==== DATASET RECORDS

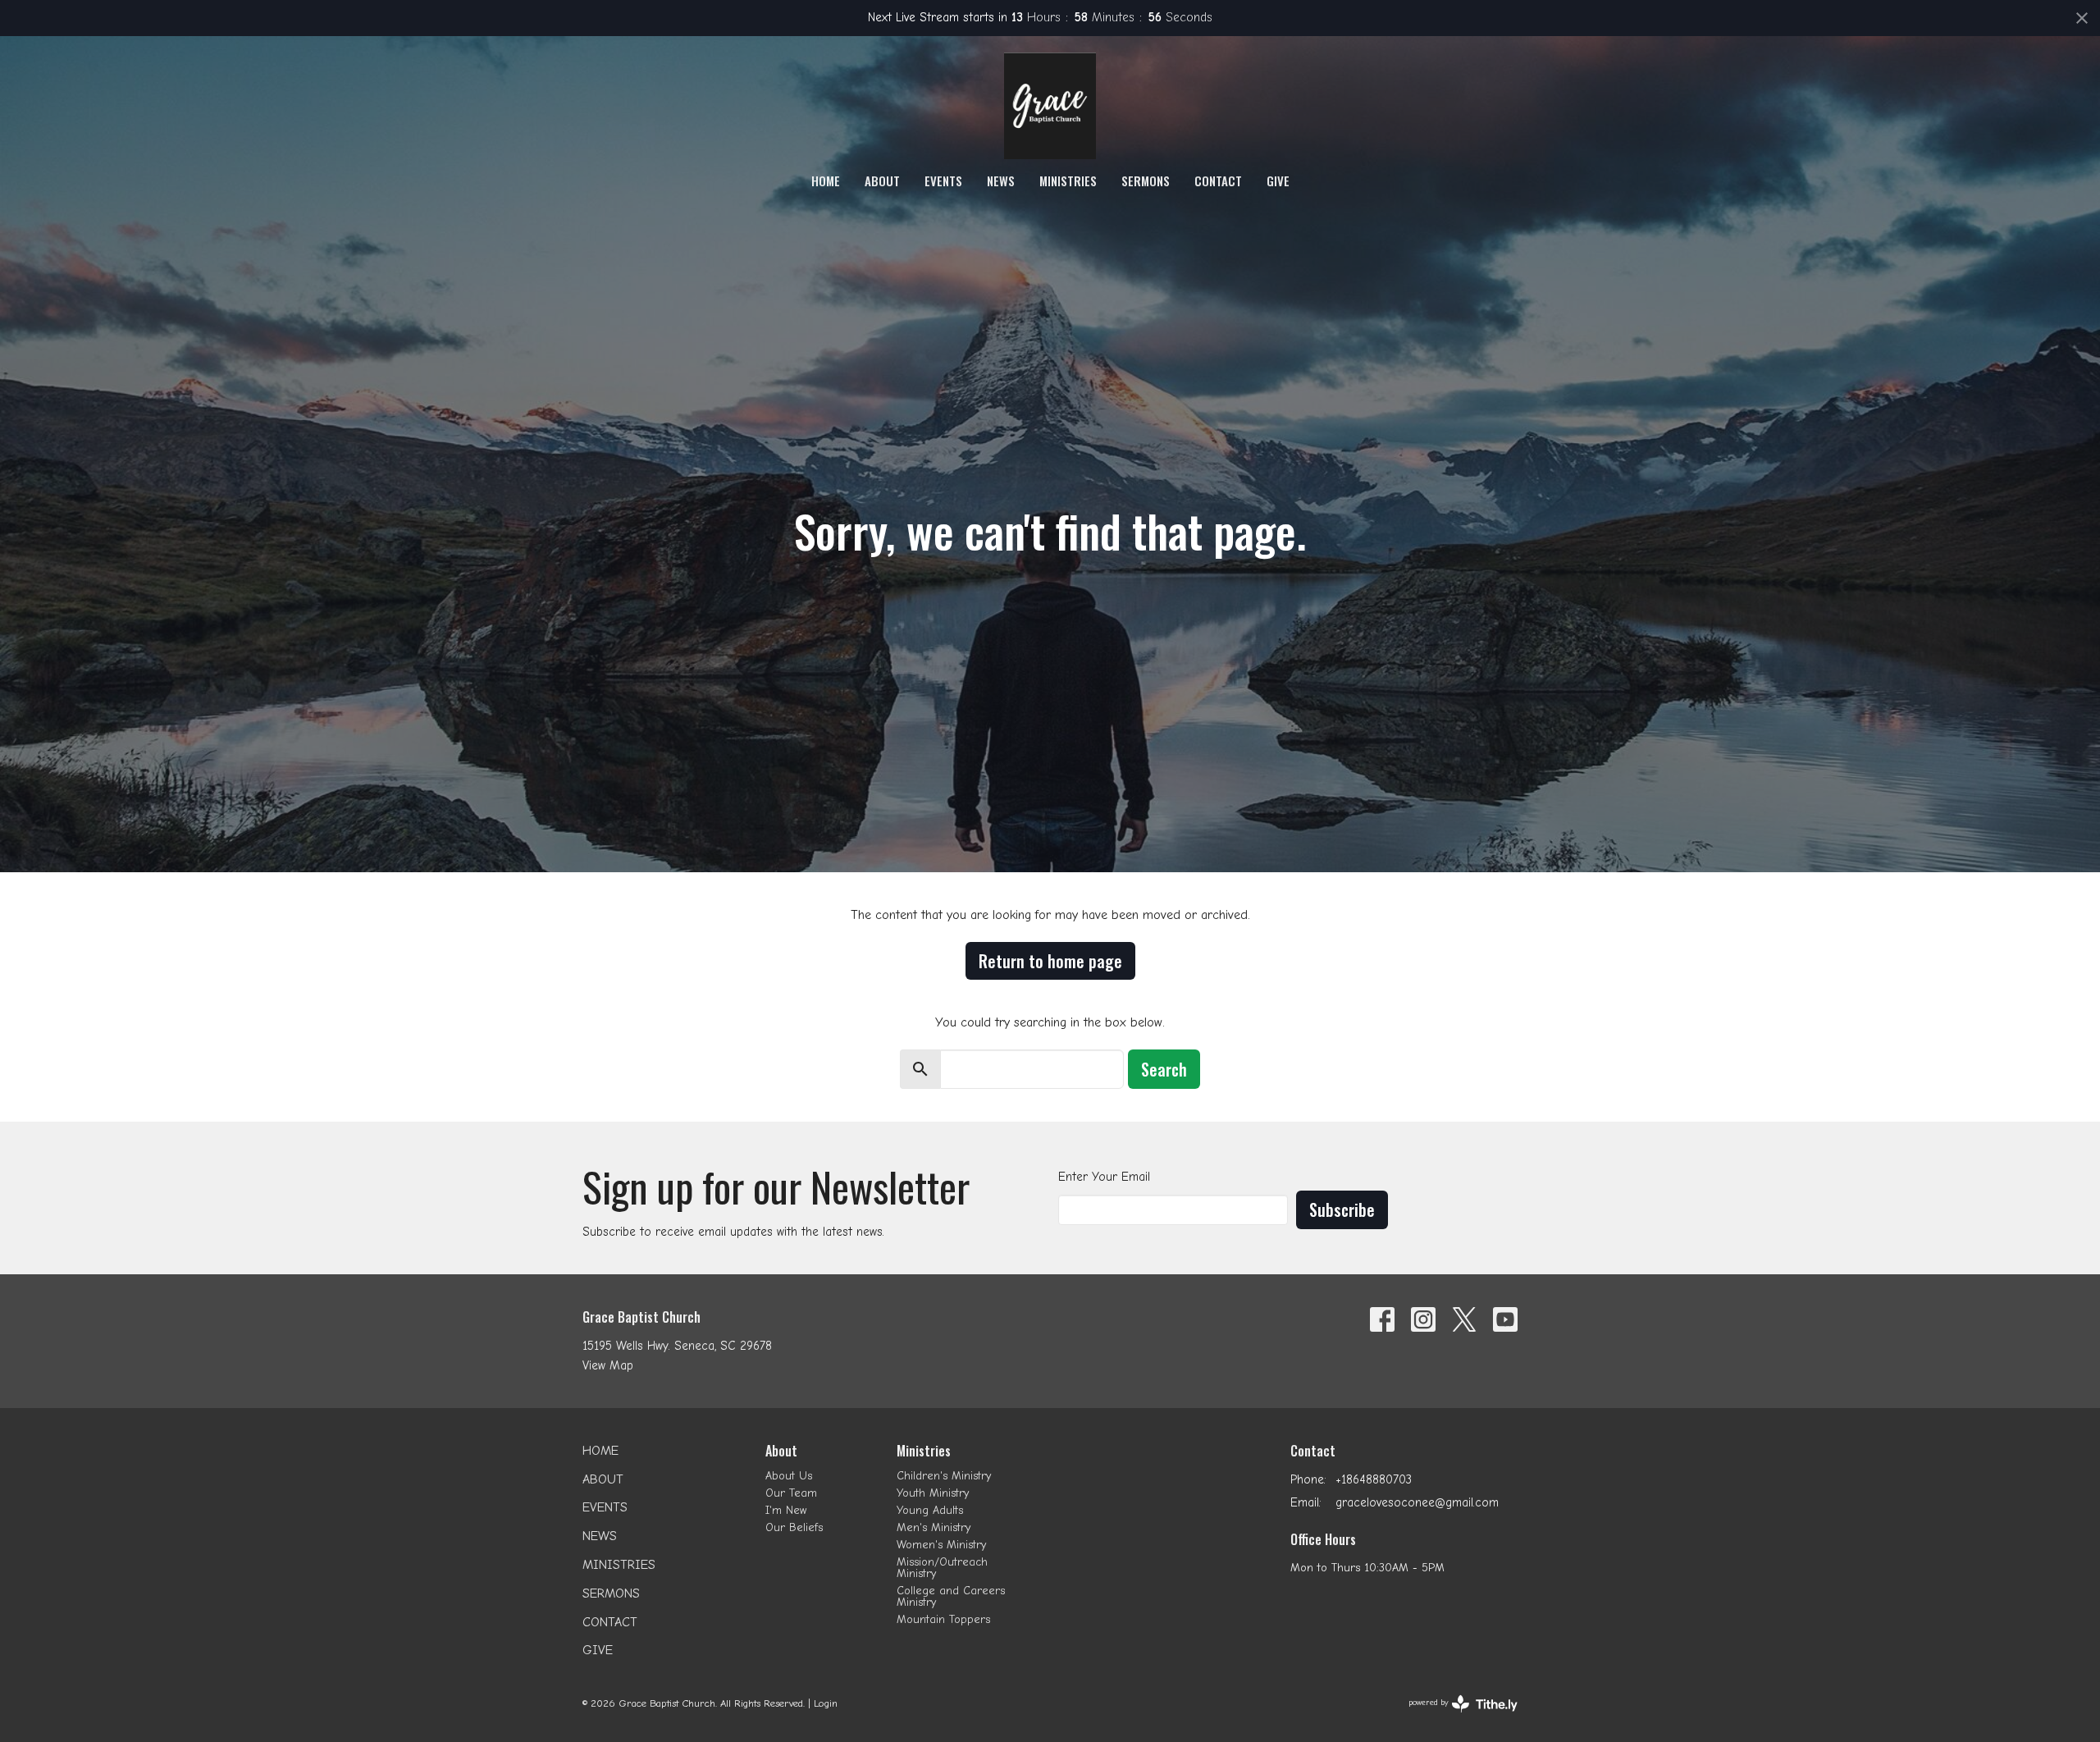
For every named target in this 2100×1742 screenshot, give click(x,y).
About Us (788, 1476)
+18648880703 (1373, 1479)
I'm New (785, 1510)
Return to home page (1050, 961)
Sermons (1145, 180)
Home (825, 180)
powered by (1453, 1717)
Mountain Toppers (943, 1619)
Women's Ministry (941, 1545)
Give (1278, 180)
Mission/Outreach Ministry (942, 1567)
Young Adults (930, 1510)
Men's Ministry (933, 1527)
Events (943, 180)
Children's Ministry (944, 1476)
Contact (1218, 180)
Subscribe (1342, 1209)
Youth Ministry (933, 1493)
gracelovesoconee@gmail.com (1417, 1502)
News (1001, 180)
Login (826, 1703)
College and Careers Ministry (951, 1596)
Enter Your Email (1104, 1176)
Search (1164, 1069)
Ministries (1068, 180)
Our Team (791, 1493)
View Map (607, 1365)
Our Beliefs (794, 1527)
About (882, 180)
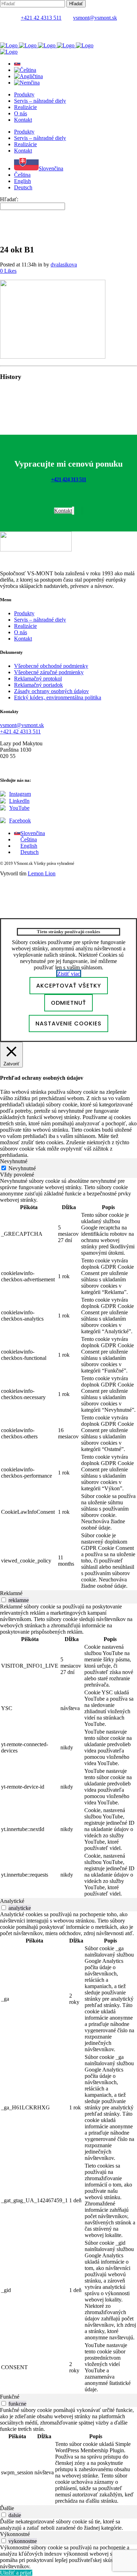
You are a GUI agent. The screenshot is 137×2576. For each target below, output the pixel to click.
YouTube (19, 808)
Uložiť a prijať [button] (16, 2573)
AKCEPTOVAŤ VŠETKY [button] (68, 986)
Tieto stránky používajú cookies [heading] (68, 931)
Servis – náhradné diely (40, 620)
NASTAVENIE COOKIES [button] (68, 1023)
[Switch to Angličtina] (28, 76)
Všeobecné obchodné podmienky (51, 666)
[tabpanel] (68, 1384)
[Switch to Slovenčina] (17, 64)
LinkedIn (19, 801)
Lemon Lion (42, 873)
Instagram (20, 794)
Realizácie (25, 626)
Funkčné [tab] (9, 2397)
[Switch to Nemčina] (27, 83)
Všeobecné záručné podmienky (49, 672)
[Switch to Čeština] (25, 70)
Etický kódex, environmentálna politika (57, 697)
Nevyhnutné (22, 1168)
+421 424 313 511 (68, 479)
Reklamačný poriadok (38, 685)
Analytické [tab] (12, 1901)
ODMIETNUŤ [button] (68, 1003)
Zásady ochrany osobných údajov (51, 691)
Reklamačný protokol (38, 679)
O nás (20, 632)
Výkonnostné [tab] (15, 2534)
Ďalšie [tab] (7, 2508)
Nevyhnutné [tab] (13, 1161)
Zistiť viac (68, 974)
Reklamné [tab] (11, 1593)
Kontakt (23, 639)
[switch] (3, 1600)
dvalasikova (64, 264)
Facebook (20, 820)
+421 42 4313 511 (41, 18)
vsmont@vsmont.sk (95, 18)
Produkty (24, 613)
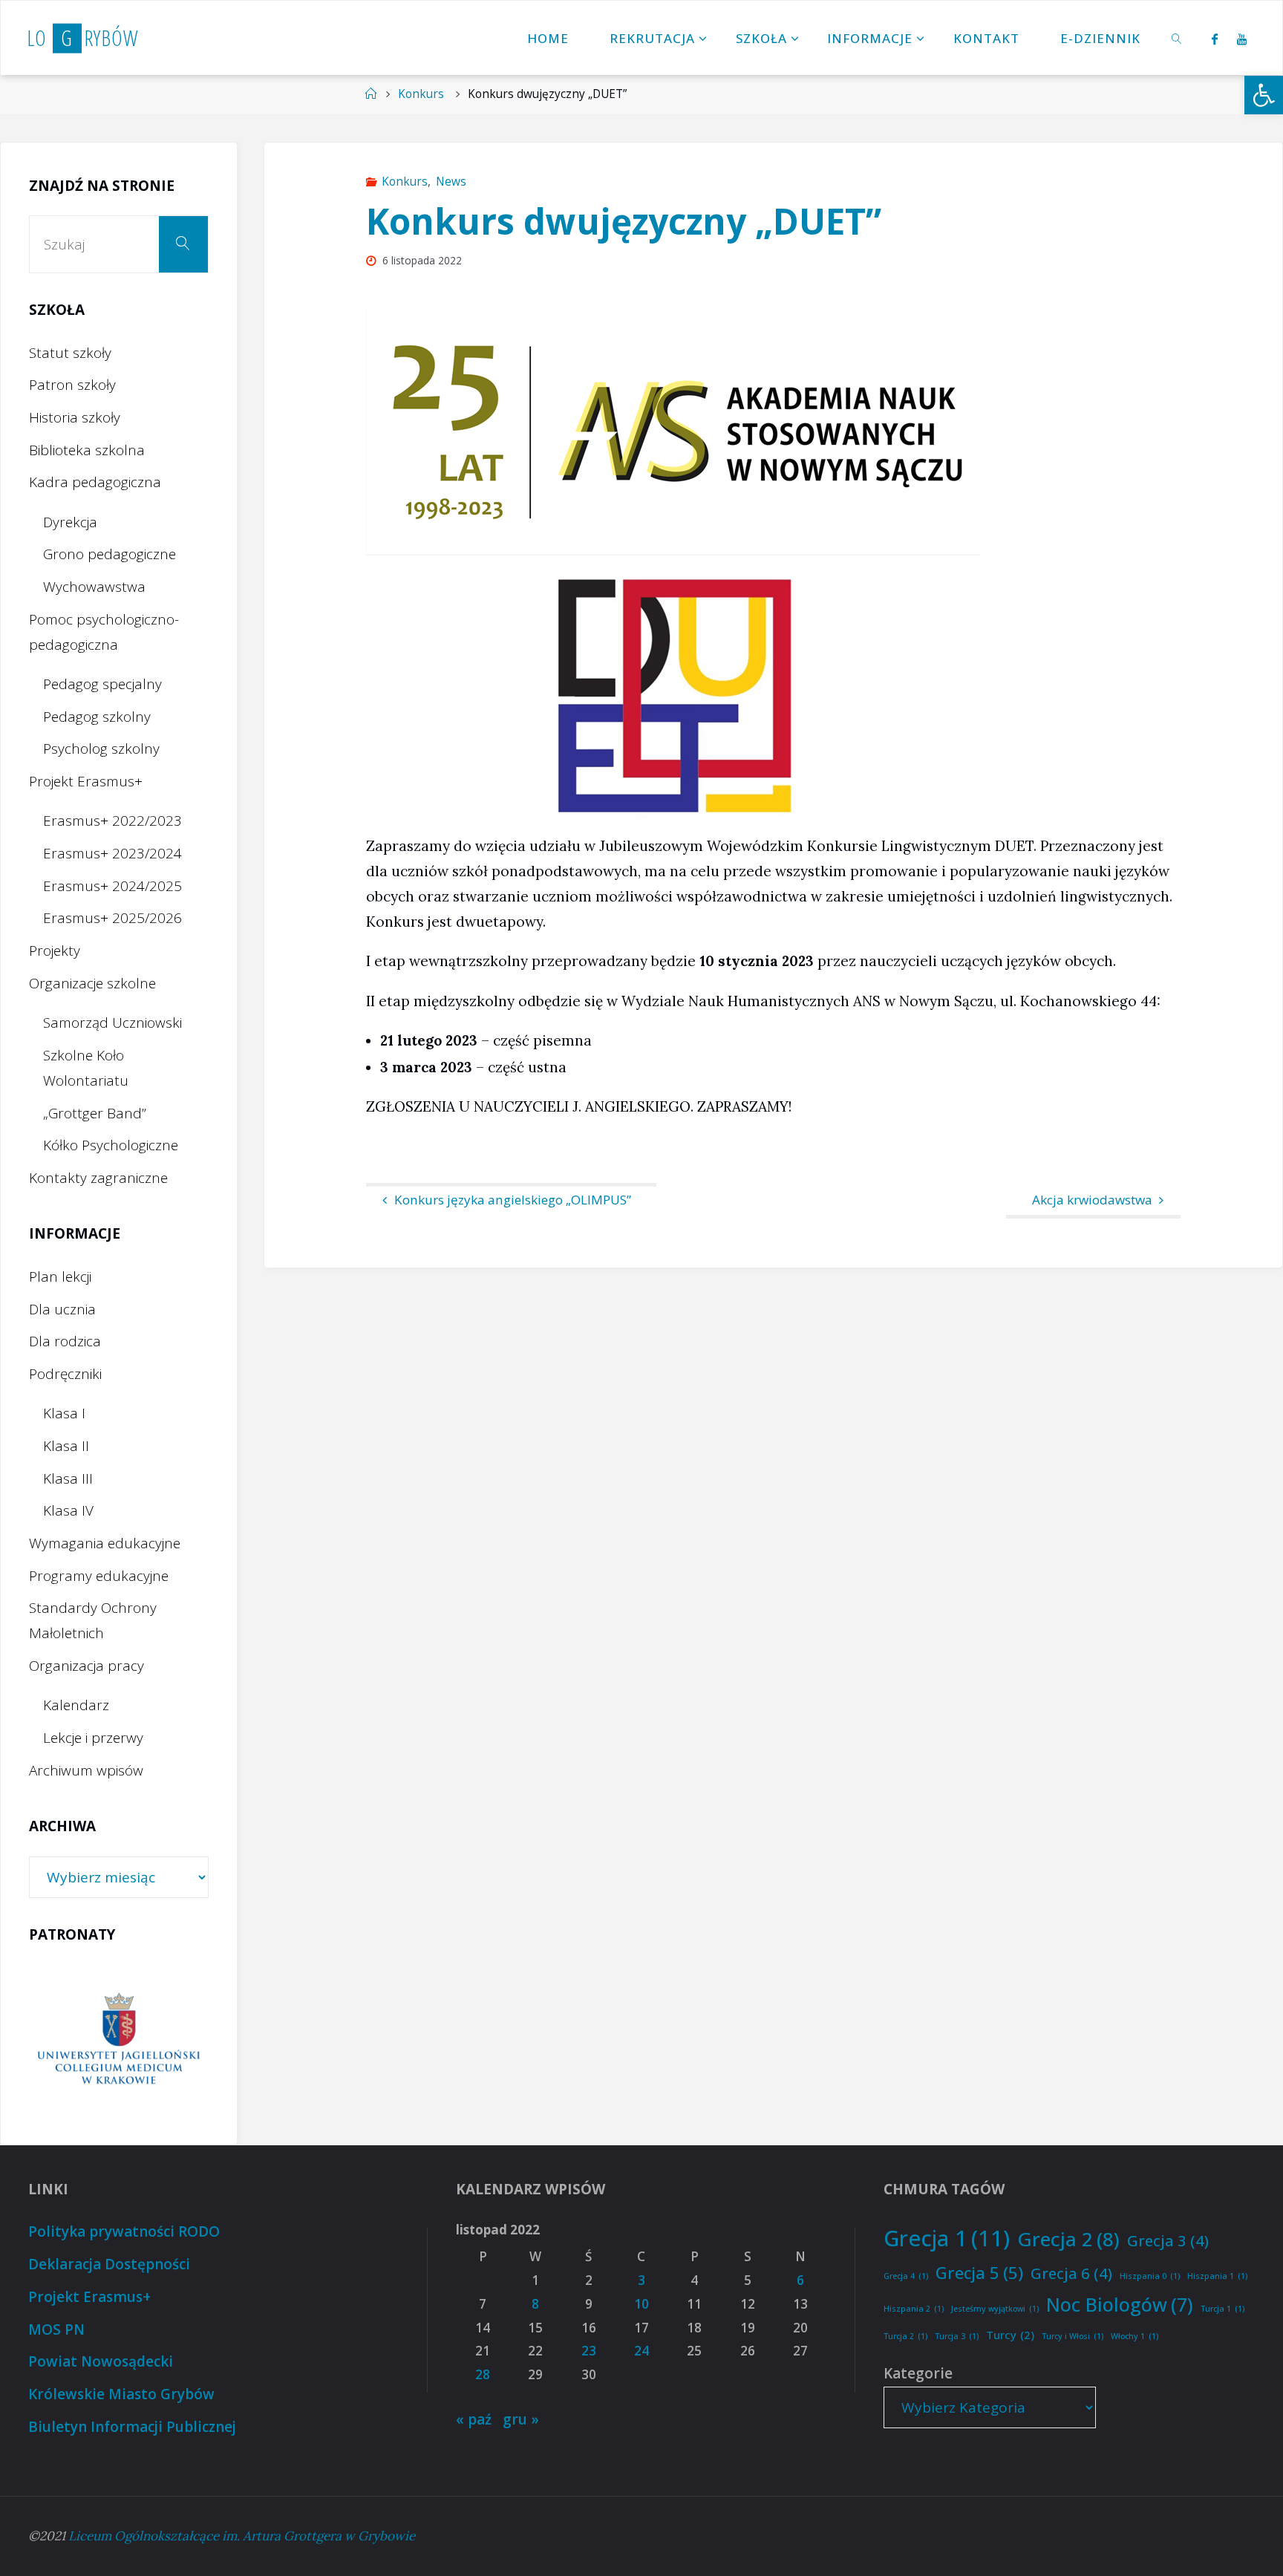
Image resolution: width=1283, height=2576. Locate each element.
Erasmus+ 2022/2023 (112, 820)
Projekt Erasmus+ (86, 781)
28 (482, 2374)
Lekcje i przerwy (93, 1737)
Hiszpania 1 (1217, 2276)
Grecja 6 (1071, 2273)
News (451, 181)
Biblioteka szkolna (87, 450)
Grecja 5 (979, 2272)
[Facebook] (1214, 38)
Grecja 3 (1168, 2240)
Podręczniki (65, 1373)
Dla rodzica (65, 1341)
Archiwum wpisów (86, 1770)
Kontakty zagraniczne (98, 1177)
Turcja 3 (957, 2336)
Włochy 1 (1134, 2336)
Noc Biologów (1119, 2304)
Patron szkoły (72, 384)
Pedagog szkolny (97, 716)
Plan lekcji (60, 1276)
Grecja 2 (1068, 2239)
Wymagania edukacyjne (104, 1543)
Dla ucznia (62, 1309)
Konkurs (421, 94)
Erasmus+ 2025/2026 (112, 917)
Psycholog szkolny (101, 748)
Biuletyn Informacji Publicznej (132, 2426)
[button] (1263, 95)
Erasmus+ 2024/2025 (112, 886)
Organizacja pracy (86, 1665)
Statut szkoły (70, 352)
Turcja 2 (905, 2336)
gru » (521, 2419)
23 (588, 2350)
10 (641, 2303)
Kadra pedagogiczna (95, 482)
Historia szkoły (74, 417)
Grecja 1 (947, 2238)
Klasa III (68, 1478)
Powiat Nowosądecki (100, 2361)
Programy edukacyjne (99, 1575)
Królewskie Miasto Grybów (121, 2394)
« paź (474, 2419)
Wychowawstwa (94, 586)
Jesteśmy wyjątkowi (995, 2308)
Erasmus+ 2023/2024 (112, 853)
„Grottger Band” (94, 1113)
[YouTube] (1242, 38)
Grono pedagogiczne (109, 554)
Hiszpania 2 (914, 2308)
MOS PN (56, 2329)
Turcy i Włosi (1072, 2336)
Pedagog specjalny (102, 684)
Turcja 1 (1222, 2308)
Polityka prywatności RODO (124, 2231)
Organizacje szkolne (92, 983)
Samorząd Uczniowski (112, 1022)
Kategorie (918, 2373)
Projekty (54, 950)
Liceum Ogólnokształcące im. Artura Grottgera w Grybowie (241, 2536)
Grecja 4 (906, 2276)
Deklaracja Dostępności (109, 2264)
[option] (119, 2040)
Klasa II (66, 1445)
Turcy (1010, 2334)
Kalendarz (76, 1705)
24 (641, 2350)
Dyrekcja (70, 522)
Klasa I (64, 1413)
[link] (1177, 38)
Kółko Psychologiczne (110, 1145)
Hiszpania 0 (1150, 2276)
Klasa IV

========

## TASK BRIEF
Reproduce each line of the material that mentions "target".

## EXPECTED OUTPUT
For every named target in this 2100×1742 screenshot, give click(x,y).
You are a GUI agent. The screenshot is 137×2576. For each target below, output the pixel to click.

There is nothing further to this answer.